Chain Rule : If f(x) and g(x) are both differentiable functions and we describe F(x) = (f. g)(x) so the derivative of F(x) is F′(x) = f ′(g(x)) g′(x).
Proof
We will start off the proof through defining u = g(x) and considering that in terms of this definition what we are going asked to prove,
(d/dx)[f(u)] = f'(u) (du/dx)
Let's consider the derivative of u(x) (again, keep in mind we have defined u(g(x)) and therefore u actually is a function of x) that we know exists since we are assuming that g(x) is differentiable. Through definition we contain,
u'(x) = limh→0 (u(x + h) - u(x)/h)
Remember as well that,
limh→0 ((u(x + h) - u(x)/h) - u'(x))
= limh→0 (u(x + h) - u(x)/h) - limh→0 u'(x)
= u'(x) - u'(x) = 0
Now, describe as,
If h ≠ 0 then v(h) = (u(x + h) - u(x))/h - u'(x)
If h = 0 then v(h) = 0
and remember that limh→0v(h) =0 = v(0) and therefore v(h) is continuous at h = 0.

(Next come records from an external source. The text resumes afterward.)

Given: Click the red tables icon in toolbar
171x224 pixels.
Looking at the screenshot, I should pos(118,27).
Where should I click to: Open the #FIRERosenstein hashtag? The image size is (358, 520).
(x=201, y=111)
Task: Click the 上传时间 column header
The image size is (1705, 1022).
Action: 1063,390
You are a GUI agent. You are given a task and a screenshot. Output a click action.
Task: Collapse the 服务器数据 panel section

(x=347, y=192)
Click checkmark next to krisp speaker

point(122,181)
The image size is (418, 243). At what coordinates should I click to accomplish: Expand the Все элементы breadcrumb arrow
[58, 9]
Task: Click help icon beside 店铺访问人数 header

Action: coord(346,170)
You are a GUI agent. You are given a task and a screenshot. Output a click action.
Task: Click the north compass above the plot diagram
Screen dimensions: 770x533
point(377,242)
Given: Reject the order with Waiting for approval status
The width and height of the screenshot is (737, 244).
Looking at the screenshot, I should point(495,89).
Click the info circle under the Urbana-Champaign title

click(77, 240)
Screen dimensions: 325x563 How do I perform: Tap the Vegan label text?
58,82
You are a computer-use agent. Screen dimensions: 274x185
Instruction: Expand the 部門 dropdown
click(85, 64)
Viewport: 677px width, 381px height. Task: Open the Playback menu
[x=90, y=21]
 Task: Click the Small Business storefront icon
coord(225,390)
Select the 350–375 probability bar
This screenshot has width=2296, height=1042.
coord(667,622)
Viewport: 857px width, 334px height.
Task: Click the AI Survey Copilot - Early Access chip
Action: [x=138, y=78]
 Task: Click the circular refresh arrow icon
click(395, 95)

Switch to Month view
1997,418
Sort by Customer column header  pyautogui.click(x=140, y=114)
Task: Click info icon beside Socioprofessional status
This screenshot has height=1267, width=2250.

Now if we suppose that h ≠ 0 we can rewrite the definition of v (h) to find,
u(x + h) = u(x) + h(v( h) + u′(x) (1)
Now, notice that (1) is in fact valid even if we let h ≠ 0 and so is valid for any value of h.
After that, since we also know that f(x) is differentiable we can do something same. Though, we're going to utilize a diverse set of letters or variables here for causes which will be apparent in a little.
Therefore define,
If k ≠ 0 then w(k) = (f(z + k) - f(z))/k - f'(x)
If k = 0 then w(k) = 0
We can suffer a same argument that we did above thus demonstrate that w(k) is continuous at k = 0 and that,
f(z + k) = f(z) + k(w(k) + f ′(z)) (2)
Do not get excited regarding the different letters at this point all we did was, by use k in place of h and let x = z. Nothing fancy at this time, although the change of letters will be helpful down the road.
Then, to this point this doesn't look like we have actually done anything hwihc gets us even close to giving the chain rule. The work above will produce very significant in our proof however therefore let's get going onto the proof.
What we require to do at this time is utilize the definition of the derivative and estimate the following limit.
(d/dx)[f[u(x)]] = limh→0 (f[u(x + h) - f(u(x))])/h (3)
Remember that even if the notation is more than a little messy if we utilize u(x) in place of u we require reminding ourselves here that u actually is a function of x.
Let's this time use (1) to rewrite the u(x+ h) and yes the notation is going to be unpleasant although we are going to have to deal along with this. By using (1), the numerator into the limit above turns into,
f[u(x + h)] - f[u(x)] = f[u(x) + h(v(h) + u'(x))] - f[u(x)]
If we then describe z = u(x) and k = h(v(h)) + u′(x)) we can utilize (2) to then write this as,
f[u(x + h)] - f[u(x)] = f[u(x) + h(v(h) + u'(x))] - f[u(x)]
= f[u(x)] + h(v(h) + u'(x))(w(k) + f'[u(x)]) - f[u(x)]
= h(v(h) + u'(x)) (w(k) + f'[u(x)])
Remember that we were capable to cancel a f[u(x)] to simplify all things up a bit. Also, remember that the w(k) was intentionally left that method to maintain the mess to a minimum now, just notice that k = h(v(h) + u′(x)) here as which will be significant at this point in a little. Let's here go back and keep in mind that all that was the numerator of our limit, (3). Plugging it in (3) provides,
d/dx)[f[u(x)]] = limh→0 (h(v(h) + u'(x)) (w(k) + f'[u(x)])
= limh→0 (v(h) + u'(x))(w(k) + f'[u(x)])
Notice that the h's canceled out. Next, recall that k = h (v(h) + u′ (x) and therefore,
= limh→0 k = lim h→0 (h(v(h) + u′(x)) = 0
Though, if limh→0 k = 0, as we have defined k anyway, so by the definition of w and the fact that we know w(k) is continuous at k = 0 we also know that,
limh→0 w(k) = w(limh→0 k)
= w(0)
= 0
And, recall that limh→0v(h) = 0. By using all of these facts our limit is,
d/dx)[f[u(x)]] = limh→0 (v(h) + u'(x)) (w(k) + f'[u(x)])
= u'(x) f'[u(x)]
= f'[u(x)] du/dx
It is exactly what we required to prove and therefore we're done.